Category: Links

Link posts, mostly old and imported from my other sites over the years (e.g. Tumblr)

  • ➟ Your Day As A Freelance Writer

    Great humor piece from Connor O’Brien (that’s Connor) over at The Bygone Bureau. Runs from 7 AM to 6PM. Here’s a taste:
    7 A.M.
    Wake up. You’ve set your iPhone alarm clock early because this is going to be a big fucking day. You are going to write so many fucking words. So. Fucking. Many. Like, tens of thousands of words. Hundreds of thousands? How many words did Kerouac write all hopped up on Benzedrine? You’re gonna, like, double that shit.
    […]
    8 A.M.
    Wake up again.
    Link [bygonebureau.com]
  • ➟ iPad magic in Tokyo

    A Japanese magician performs a multimedia (and multi-prop) presentation with an iPad, out on the street by Ginza’s iconic Apple store. It’s a pretty impressive string of visual effects, one after another in under three minutes.

    Link [YouTube]

  • ➟ Ploom: 21st Century Smoking

    Behold the Ploom, an amazing new device created by engineers, designers, and brilliant university people from San Francisco. It’s the cigarette, redesigned for a more elegant age. It’s the Nespresso of smoking.
    A slender gas-powered tube heats (not burns) prepackaged foil pods of custom-blended tobacco – six varieties available now, with two others purely herbal –releasing only rich flavor and a light vapor. No smoke, no ash, no acrid smells. Just look at the thing, it’s beautiful. Unfortunately I don’t think this is due for export anytime soon.

    Link

  • ➟ Dan The Man

    One of the best animated shorts I’ve seen on YouTube: Dan The Man by Studio Joho of Brisbane, Australia is about the life of a 16-bit videogame character after he saves the princess. I laughed out loud.

    Link [YouTube]

  • ➟ Anime Papercraft Figures

    Unbelievable work, with the appearance of real heft and presence. Some even have posable limbs.

    Link [DannyChoo.com]

  • ➟ The Lost World

    I stopped watching Lost over a year ago for many of the reasons articulated in the rant linked below. Far as I can tell, there are no spoilers for the finale; it’s more of a general look at how the show’s writers don’t respect their own internal rules and disown association with SF when convenient.
    I personally remember the time back in the first few seasons when they claimed all the island’s mysteries had logical, non-magical explanations. That was the hook. A few bizarre situations amidst the very real drama of being stranded on a desert island. The impossibility of reconciliation was an addictive drug, and like all drugs: a lie. Keeping an audience for six seasons demanded a ramping up of mysteries, each new one another obstacle between the current episode and a satisfying conclusion.

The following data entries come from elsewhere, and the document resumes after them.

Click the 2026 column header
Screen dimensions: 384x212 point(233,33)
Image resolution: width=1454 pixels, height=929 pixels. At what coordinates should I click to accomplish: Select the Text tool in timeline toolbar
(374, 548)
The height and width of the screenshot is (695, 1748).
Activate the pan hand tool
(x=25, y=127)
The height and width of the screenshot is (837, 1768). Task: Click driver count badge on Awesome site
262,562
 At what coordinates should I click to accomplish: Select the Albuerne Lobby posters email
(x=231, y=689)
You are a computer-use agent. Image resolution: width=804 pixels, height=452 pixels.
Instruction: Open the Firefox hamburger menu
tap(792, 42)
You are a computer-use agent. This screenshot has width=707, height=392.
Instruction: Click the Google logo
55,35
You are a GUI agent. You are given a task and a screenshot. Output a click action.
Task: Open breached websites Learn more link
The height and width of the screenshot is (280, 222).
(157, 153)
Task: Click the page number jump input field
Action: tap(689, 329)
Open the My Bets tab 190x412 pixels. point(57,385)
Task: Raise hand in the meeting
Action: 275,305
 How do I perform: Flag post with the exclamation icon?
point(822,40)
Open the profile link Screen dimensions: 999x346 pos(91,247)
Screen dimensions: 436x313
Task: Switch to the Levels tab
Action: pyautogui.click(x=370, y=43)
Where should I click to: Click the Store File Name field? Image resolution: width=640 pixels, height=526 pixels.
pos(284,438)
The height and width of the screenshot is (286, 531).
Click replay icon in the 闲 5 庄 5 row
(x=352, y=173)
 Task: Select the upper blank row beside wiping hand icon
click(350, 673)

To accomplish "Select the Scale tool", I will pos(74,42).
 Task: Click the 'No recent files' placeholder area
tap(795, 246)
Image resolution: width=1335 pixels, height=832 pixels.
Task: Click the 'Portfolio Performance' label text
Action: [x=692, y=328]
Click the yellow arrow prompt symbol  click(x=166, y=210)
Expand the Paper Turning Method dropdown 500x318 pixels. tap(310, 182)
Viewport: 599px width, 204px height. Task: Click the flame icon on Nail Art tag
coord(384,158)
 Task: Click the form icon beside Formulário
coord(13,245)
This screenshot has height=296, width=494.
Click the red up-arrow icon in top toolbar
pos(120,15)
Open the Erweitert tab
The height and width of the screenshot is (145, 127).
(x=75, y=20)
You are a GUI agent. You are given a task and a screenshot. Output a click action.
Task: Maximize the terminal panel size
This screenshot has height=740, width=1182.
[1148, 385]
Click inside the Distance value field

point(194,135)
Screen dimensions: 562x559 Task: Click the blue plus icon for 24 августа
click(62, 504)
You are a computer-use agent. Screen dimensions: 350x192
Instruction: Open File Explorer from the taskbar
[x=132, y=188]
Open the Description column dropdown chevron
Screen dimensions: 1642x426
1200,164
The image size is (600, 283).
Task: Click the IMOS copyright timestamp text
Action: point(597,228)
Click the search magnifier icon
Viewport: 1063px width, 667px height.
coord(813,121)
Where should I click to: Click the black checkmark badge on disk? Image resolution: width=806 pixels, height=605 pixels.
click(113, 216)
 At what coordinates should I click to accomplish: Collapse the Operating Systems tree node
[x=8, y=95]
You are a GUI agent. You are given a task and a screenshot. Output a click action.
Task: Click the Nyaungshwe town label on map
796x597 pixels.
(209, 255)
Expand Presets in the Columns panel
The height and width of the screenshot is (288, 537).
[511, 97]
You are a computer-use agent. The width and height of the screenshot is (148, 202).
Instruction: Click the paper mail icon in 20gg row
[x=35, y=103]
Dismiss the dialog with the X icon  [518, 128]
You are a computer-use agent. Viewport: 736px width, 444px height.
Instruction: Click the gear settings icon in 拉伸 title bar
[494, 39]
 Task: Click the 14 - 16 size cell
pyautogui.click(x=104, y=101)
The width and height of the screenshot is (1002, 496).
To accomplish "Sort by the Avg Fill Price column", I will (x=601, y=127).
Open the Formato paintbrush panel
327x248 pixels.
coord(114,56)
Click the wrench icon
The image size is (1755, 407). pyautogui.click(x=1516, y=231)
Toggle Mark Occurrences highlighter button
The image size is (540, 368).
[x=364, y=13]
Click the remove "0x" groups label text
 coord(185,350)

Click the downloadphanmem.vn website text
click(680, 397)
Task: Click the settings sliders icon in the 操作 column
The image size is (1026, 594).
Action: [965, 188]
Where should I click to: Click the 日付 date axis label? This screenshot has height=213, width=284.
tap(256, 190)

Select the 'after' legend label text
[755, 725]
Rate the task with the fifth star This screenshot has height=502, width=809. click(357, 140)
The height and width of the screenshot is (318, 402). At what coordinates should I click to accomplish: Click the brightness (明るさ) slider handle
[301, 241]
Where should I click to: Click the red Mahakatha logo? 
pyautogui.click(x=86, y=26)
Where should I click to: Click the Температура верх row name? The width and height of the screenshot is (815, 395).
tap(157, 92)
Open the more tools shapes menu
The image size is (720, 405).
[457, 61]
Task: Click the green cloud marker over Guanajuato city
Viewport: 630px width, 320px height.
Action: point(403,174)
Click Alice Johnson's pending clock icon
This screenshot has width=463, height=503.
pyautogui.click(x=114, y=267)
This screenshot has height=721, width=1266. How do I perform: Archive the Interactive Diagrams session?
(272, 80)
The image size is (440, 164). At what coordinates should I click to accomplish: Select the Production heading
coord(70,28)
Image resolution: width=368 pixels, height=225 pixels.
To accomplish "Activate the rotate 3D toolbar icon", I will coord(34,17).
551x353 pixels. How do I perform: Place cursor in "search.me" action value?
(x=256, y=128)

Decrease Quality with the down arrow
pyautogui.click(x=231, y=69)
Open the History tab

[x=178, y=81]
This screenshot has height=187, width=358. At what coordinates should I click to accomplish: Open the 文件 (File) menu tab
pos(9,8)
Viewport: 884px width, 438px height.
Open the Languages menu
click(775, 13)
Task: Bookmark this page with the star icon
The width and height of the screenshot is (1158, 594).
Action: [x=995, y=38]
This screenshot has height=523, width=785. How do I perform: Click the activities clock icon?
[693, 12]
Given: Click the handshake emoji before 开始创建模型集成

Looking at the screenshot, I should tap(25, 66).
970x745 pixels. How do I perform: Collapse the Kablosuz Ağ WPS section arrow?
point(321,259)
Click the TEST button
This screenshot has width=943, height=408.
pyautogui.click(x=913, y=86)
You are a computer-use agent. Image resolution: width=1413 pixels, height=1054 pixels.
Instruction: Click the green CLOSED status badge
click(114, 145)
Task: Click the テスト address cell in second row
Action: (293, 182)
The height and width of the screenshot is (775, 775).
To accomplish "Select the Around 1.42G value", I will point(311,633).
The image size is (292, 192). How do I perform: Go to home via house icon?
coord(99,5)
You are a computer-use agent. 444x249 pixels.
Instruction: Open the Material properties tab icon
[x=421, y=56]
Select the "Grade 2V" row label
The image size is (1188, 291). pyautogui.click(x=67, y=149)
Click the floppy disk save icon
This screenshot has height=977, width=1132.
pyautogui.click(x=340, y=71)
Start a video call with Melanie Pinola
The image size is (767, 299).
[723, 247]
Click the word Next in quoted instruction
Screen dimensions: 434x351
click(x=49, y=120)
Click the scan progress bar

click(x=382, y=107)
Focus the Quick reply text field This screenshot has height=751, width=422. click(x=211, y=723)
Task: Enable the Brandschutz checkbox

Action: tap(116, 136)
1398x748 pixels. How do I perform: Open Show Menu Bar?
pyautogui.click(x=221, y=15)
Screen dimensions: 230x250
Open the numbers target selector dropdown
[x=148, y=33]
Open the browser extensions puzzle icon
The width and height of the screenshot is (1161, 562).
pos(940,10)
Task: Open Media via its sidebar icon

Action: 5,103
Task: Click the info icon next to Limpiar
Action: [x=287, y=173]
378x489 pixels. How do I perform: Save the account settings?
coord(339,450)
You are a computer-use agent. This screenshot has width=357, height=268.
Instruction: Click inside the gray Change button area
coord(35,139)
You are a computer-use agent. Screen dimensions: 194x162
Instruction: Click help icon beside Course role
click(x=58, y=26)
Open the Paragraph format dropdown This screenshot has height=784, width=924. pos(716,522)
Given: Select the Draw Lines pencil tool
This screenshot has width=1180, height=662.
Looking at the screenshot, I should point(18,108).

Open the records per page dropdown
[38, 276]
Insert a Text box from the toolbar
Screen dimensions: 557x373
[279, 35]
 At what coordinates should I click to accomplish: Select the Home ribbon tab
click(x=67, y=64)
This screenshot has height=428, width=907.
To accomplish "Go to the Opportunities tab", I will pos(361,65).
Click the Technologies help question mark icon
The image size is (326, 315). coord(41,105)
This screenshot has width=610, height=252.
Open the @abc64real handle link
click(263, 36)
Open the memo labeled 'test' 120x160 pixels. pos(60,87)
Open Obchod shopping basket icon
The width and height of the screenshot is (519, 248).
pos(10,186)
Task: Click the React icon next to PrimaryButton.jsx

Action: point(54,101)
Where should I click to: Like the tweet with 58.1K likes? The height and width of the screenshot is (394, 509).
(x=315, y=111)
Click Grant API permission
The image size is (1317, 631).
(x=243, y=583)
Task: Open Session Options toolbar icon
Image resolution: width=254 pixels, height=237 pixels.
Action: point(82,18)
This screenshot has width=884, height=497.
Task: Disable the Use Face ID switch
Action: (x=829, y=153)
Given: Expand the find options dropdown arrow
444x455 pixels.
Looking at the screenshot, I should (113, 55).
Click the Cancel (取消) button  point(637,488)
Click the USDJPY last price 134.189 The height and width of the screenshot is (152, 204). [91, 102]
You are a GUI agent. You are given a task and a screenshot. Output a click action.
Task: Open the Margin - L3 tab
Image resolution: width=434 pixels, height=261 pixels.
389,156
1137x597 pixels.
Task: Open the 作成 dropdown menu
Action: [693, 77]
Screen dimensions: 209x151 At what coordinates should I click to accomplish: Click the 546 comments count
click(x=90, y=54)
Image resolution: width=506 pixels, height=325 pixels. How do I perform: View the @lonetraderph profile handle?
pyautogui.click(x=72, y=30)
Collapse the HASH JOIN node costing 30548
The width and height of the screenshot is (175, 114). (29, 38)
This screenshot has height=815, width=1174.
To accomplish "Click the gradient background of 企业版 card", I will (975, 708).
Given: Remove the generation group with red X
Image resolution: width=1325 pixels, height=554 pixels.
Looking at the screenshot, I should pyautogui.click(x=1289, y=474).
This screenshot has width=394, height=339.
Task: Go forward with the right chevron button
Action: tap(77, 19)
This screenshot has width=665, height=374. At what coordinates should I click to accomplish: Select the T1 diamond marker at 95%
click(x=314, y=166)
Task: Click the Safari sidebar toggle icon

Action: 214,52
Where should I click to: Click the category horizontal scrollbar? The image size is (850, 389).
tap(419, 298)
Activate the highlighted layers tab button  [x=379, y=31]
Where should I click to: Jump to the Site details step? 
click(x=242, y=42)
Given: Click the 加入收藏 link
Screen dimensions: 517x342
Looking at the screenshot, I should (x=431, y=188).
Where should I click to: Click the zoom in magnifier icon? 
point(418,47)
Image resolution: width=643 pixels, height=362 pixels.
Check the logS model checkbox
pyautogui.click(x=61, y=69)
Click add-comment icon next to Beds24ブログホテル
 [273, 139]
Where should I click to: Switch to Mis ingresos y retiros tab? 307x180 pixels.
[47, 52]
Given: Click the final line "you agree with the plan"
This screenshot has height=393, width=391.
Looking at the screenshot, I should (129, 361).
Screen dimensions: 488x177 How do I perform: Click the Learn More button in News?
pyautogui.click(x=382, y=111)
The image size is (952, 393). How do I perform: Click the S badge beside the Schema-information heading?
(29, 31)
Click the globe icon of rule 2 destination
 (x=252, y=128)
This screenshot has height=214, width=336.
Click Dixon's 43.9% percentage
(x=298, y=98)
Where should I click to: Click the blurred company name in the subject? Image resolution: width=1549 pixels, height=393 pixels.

    Link [Rules for Anchorites]

  • ➟ The girl who conquered the world

    “What keeps Salander from turning into a cartoon like the Bride from ‘Kill Bill’ is the unedited-documentary-footage texture of the novel’s narration. It’s this integration of the mundane and the mythic that enables the trilogy to hold its readers in thrall.”

    Laura Miller writes about Stieg Larsson’s Millennium trilogy (those “The Girl With/Who…” books) on Salon.com, noting the ability of his curiously dry and overly descriptive writing style to drive some readers away screaming, while keeping others locked in for the course.
    Whatever you may think, these books have become a phenomenal international success of Dan Brown-ish proportions in record time. The difference is that, having read two of them after seeing the film adaptation of the first, I can quite readily recommend them as fun and engaging thrillers. I haven’t read more than a few pages of a Brown novel and don’t intend to.
    Link [Salon.com – minor spoilers]
  • ➟ Working overtime increases heart risk

    Granted, it’s only the findings of one inconclusive study, but working as little as ten hours a day on a regular basis can increase one’s risk of heart disease by nearly two-thirds. The study was based on 6,000 British civil servants, a significant pool I wouldn’t quickly dismiss.
    Most people I know work overtime on a regular basis; it’s fully accepted as a necessary evil to get all of the day’s work done in many sectors of Singaporean business. And as an article in the Straits Times [subscription required] today noted, wages are unfairly skewed towards what would be expected of a Third World economy, although the cost of living is firmly First World. I recall Chicago was named as a city with a lower cost of living than Singapore.
    If there’s any truth at all to this study, the path we’re on is going to cost us dearly someday.